**The data**
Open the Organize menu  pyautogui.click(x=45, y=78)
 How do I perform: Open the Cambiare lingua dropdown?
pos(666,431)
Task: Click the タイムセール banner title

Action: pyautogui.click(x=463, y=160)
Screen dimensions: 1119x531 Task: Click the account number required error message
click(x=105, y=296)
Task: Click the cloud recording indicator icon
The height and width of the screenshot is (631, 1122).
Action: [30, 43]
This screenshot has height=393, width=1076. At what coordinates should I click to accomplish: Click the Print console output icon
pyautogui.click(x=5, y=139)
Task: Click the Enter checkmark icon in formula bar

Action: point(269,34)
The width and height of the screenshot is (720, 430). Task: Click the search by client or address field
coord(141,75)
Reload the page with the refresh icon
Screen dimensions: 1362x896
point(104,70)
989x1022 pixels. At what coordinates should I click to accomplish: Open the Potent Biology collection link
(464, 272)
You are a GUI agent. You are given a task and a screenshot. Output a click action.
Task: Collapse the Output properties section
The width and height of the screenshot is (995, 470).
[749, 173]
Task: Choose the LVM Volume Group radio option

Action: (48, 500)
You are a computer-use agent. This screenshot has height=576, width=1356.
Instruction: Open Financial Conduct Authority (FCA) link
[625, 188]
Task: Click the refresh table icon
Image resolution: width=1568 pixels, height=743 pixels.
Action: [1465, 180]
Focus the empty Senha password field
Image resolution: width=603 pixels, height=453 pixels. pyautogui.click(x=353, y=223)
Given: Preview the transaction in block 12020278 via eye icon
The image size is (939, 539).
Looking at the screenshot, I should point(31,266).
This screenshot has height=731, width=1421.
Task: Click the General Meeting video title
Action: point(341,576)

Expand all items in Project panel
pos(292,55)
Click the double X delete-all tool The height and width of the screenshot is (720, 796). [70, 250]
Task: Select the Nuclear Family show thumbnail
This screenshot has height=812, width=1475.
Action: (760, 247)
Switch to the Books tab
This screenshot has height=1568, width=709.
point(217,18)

**Description of the task**
The records above should be given again in full, exactly as written.

**Task output**
Open the Organize menu  pyautogui.click(x=45, y=78)
 How do I perform: Open the Cambiare lingua dropdown?
pos(666,431)
Task: Click the タイムセール banner title

Action: pyautogui.click(x=463, y=160)
Screen dimensions: 1119x531 Task: Click the account number required error message
click(x=105, y=296)
Task: Click the cloud recording indicator icon
The height and width of the screenshot is (631, 1122).
Action: [30, 43]
This screenshot has height=393, width=1076. At what coordinates should I click to accomplish: Click the Print console output icon
pyautogui.click(x=5, y=139)
Task: Click the Enter checkmark icon in formula bar

Action: point(269,34)
The width and height of the screenshot is (720, 430). Task: Click the search by client or address field
coord(141,75)
Reload the page with the refresh icon
Screen dimensions: 1362x896
point(104,70)
989x1022 pixels. At what coordinates should I click to accomplish: Open the Potent Biology collection link
(464, 272)
You are a GUI agent. You are given a task and a screenshot. Output a click action.
Task: Collapse the Output properties section
The width and height of the screenshot is (995, 470).
[749, 173]
Task: Choose the LVM Volume Group radio option

Action: (48, 500)
You are a computer-use agent. This screenshot has height=576, width=1356.
Instruction: Open Financial Conduct Authority (FCA) link
[625, 188]
Task: Click the refresh table icon
Image resolution: width=1568 pixels, height=743 pixels.
Action: [1465, 180]
Focus the empty Senha password field
Image resolution: width=603 pixels, height=453 pixels. pyautogui.click(x=353, y=223)
Given: Preview the transaction in block 12020278 via eye icon
The image size is (939, 539).
Looking at the screenshot, I should point(31,266).
This screenshot has height=731, width=1421.
Task: Click the General Meeting video title
Action: point(341,576)

Expand all items in Project panel
pos(292,55)
Click the double X delete-all tool The height and width of the screenshot is (720, 796). [70, 250]
Task: Select the Nuclear Family show thumbnail
This screenshot has height=812, width=1475.
Action: (760, 247)
Switch to the Books tab
This screenshot has height=1568, width=709.
point(217,18)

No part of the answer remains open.